In most cases there must be constant feelings of “well I’d have done that better” or “I wouldn’t have allowed that to happen” as you watch the players entrusted to fill the gap that your departure created, but that was never really going to be the case with Xavi and Barcelona.

The midfield icon played 767 games for the Catalan giants, winning a total of 25 major honours as well as the hearts of world football fans. He was the team’s reference point, their constant, their metronomic maestro who set the stage for others to create the headlines.
Any team would be better off with him in it than without him, but following his somewhat subdued impact in last season’s treble success—when his 44 appearances in all competitions was the least he managed in a campaign since an injury-hit 2005/06—Xavi has backed his former teammates to move on from his departure as though it had never even happened.
Speaking to AS (via Goal.com), he said,:
"They've got the team to do it [the treble]. They've got a magnificent coach in Luis Enrique, who is a real perfectionist, very methodical and a good leader.
And right now, Barca boast the best players in the world.
It will be difficult to achieve but I wish, from the bottom of my heart that they go on to win the Champions League and every other success they can achieve.
"
Everything. Again. And why not?
Xavi is right. Barcelona really do have the best players in the world, especially in attack, where Lionel Messi, Luis Suarez and Neymar will be gearing up to either match or surpass the 122-goal haul they got between them last season.

At the back, too, they’ve overcome a strange pre-season to keep back-to-back clean sheets in the start to their La Liga title defence, hardly damning evidence to support the idea that the treble is on, but a decent beginning nonetheless.

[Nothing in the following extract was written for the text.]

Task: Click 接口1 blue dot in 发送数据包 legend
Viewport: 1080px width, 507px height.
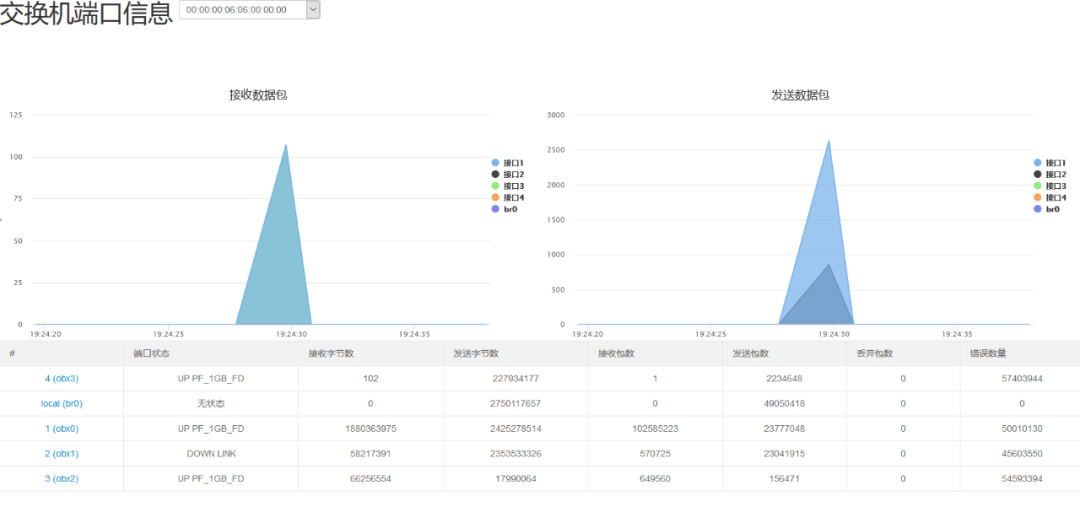Action: [x=1037, y=162]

We might know more about Barca’s treble effort a week from today, after they’ve undertaken two tricky away assignments at Atletico Madrid in La Liga and Roma in the Champions League, but even then it is worth remembering that there was a point last season when Enrique was under pressure as results failed to go his side’s way.

The point here is that it is far too early in the season to rule anything out or in, and it is entirely correct that Barca should believe that they can win every single competition they enter in this campaign because, as Xavi says, they’ve got the players for it.

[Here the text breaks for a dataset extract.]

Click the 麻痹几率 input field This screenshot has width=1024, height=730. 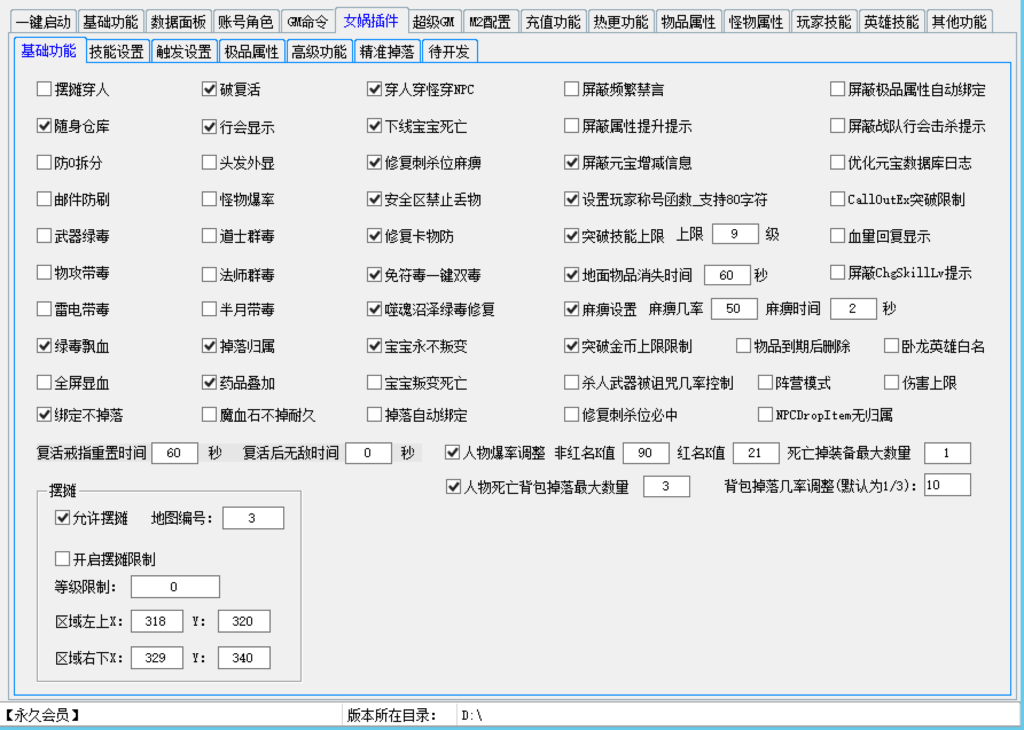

History might weigh against them, obviously.
No team has ever retained the Champions League in its current form, while the reason trebles are so rare is that they are very difficult to achieve. Pep Guardiola’s Barca side famously achieved one in the 2008/09 season, then there was Enrique’s 2014/15 vintage, and that’s it.
But with key players retained—no-one ever believed that Neymar was going to go to Manchester United, did they?—and the close-knit nature of the squad coming in handy during their transfer ban, Barca can certainly go close once again.
The Champions League is going to be the most difficult to win, especially with Guardiola under pressure to deliver that competition for Bayern Munich, Jose Mourinho on a one-man mission to win it for Chelsea and with Real Madrid having appointed a serial winner of European trophies in Rafael Benitez.
It would be a surprise if the winner didn’t come from one of those three and Barca, but Enrique’s team are in the conversation and rightly so.
How could they not be, with the mesmeric Messi, the sniper-like Suarez and the near-perfect Neymar to call on?
They might not achieve it, but it’s going to be fun watching them try.
And isn’t fun what football should be all about?